Ce qui risque d’arriver plus vite qu’on ne croie, c’est cela : sous couvert de lutte anti-terroriste, les djihadistes vont (si ce n’est pas déjà fait depuis les années 1980) s’associer avec les libertaires gauchistes pour faire mine de lutter contre eux-mêmes ou contre leurs soi-disant « extrêmistes/excès ». Comme ça, qui pourra les inculper ? Ils prétendront lutter contre les erreurs qu’ils ont créées ou auxquelles ils ont participées dans l’ombre, pour ainsi rester à l’abri des accusations. Et les gauchistes vont se servir des djihadistes (ils le font déjà) pour étouffer l’Église catholique et cacher leur gémellité avec l’islamisme, islamisme qui n’est autre qu’un rejeton rebelle du libéralisme économique : dans le monde musulman, la pratique homosexuelle, la haine des femmes, l’idolâtrie jalouse pour les médias, la passion pour les objets et les richesses, sont très répandues.
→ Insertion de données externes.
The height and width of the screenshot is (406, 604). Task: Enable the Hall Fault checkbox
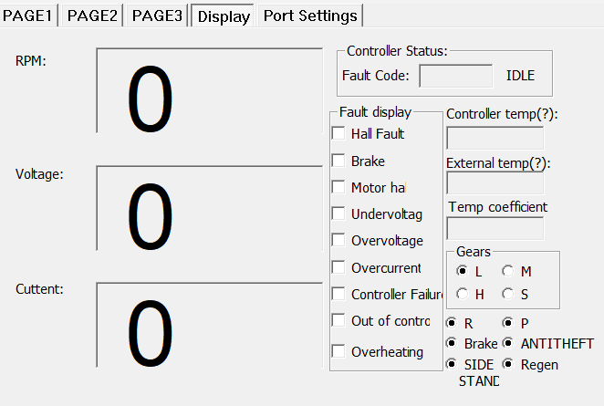(x=338, y=133)
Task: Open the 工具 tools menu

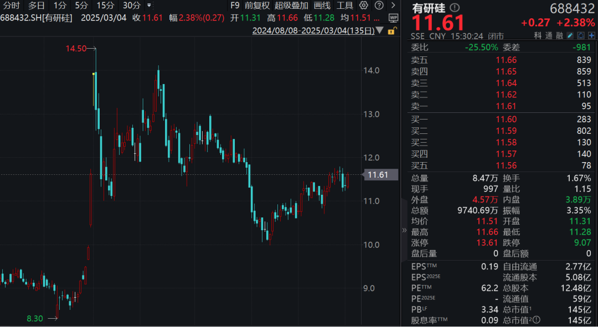Action: coord(344,6)
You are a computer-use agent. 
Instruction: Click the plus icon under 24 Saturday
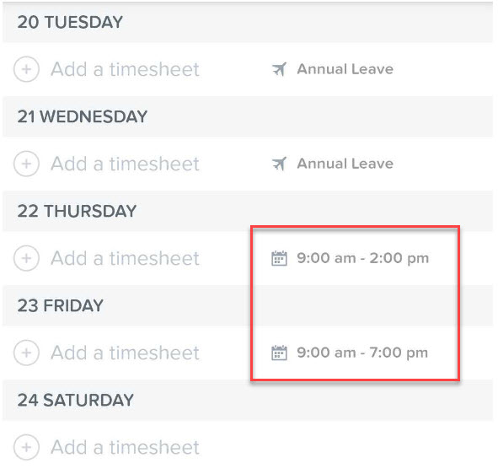[26, 447]
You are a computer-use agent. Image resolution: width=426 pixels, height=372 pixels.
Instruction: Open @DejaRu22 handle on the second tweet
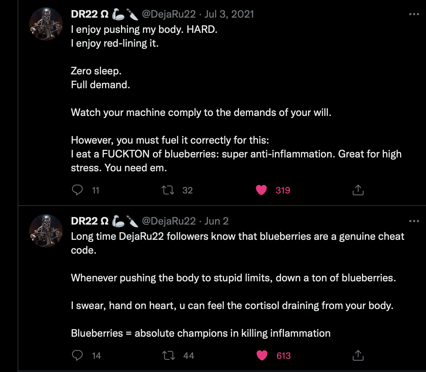pos(169,221)
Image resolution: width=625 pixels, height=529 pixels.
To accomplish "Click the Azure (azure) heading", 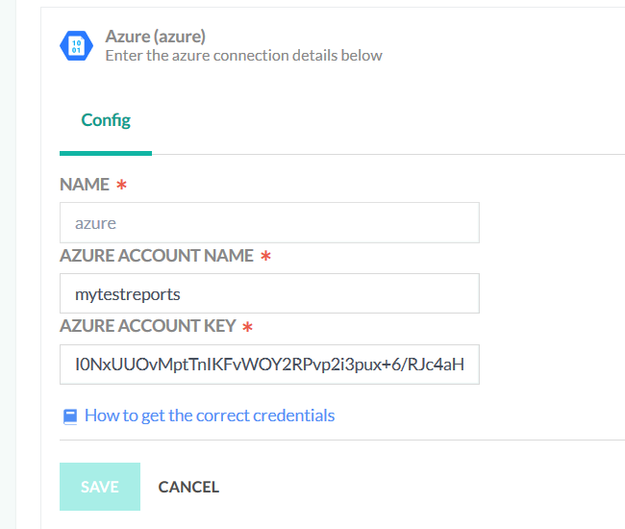I will 155,37.
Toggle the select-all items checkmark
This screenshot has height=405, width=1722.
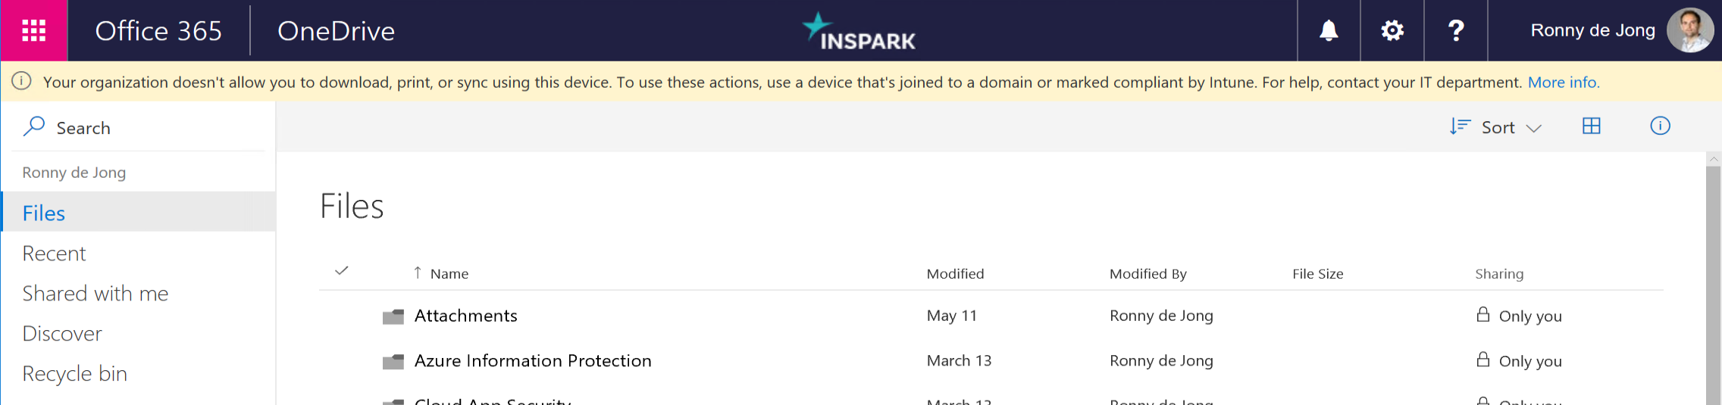[x=342, y=271]
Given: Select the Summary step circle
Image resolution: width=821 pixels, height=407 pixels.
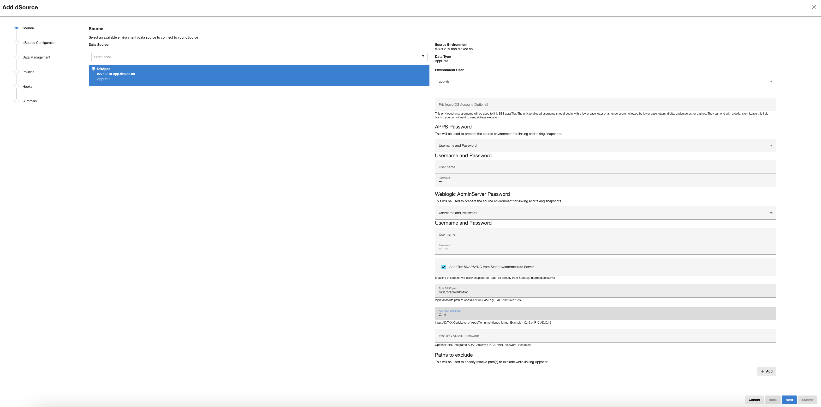Looking at the screenshot, I should (x=17, y=101).

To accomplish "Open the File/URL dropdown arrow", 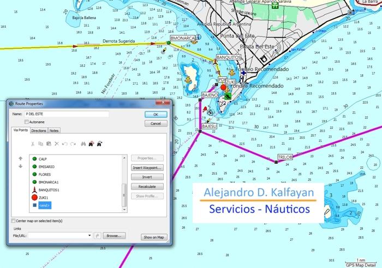I will (89, 235).
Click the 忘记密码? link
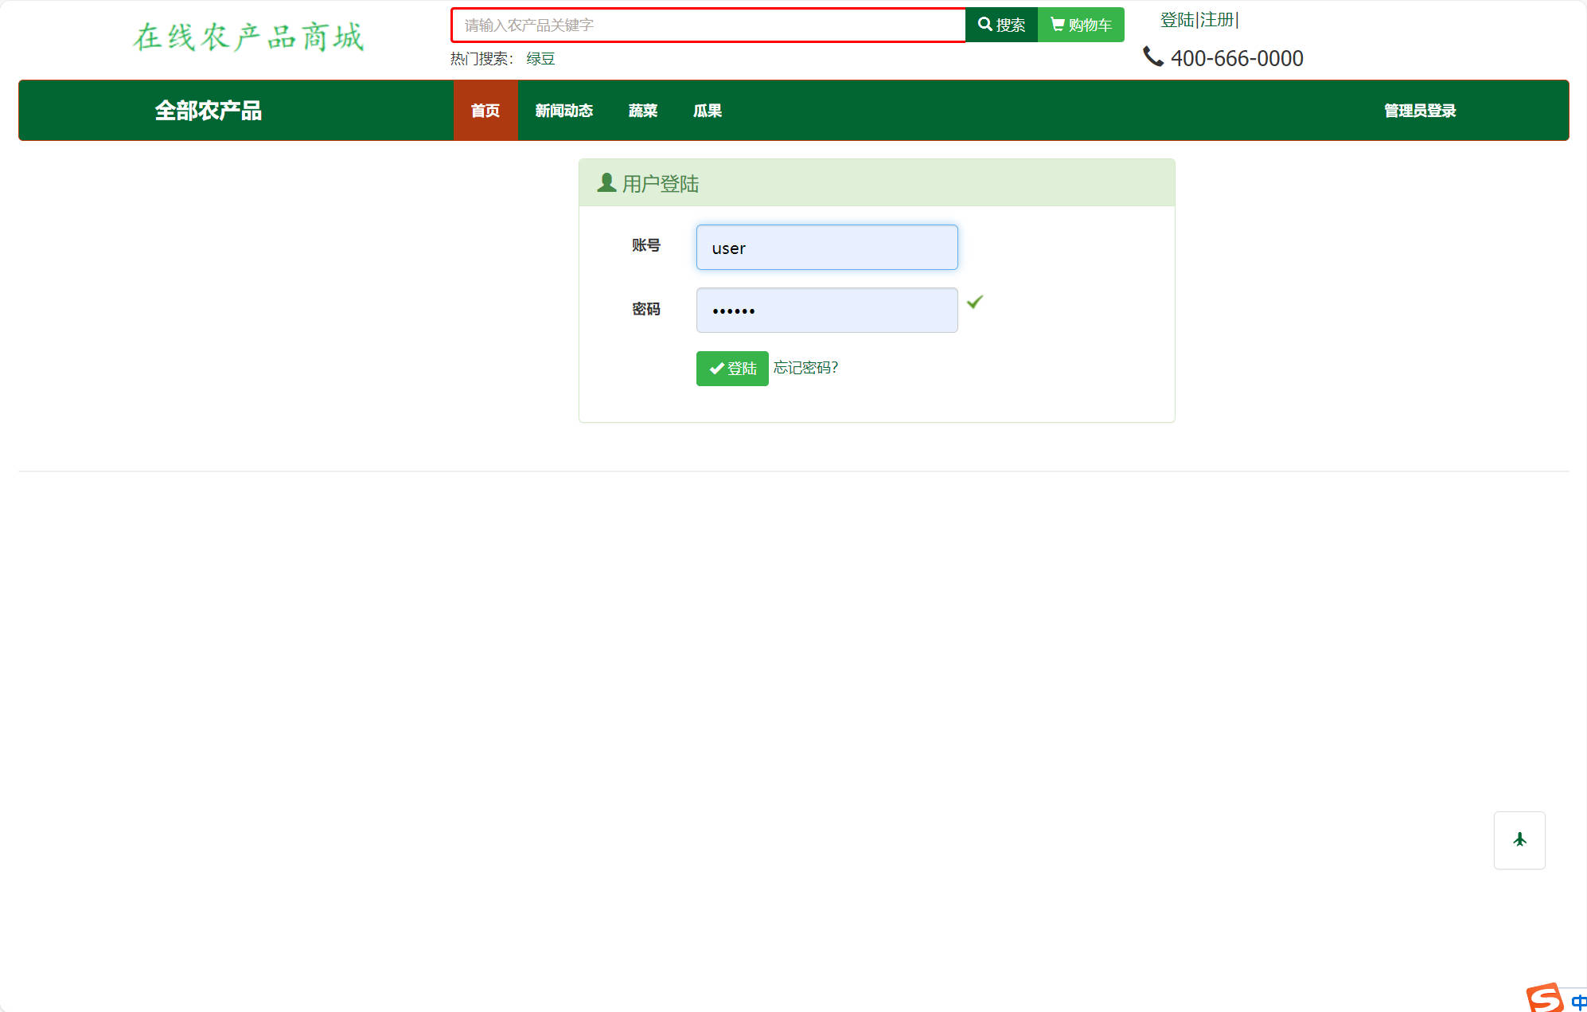This screenshot has height=1012, width=1587. [x=805, y=368]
En conclusion, amis catholiques, préparons-nous au sacrifice, à un martyr de sang imminent. Le visage de la très prochaine persécution anti-catholique mondialisée finale est certainement celui-ci : un cerbère humain à trois têtes. La première représentant le socialo laïciste « Touche pas à mon pote musulman ! », complètement flippé, tout sourire et pétri de haine anti-catholique ; la deuxième, représentant le musulman justicier voulant se venger ouvertement des mécréants catholiques infidèles et désirant reporter à plus tard sa vengeance secrète contre le socialo laïciste, parce qu’il a encore besoin des richesses et du pouvoir de ce dernier ; la troisième, représentant le catholique apostat qui se déclare « croyant mais pas intégriste », ou au contraire le sédévacantiste qui se prétend « vrai catho ‘intégriste et fier de l’être’ ». Joie, Espérance et réalisme m’accompagnent, tous les jours de ma vie.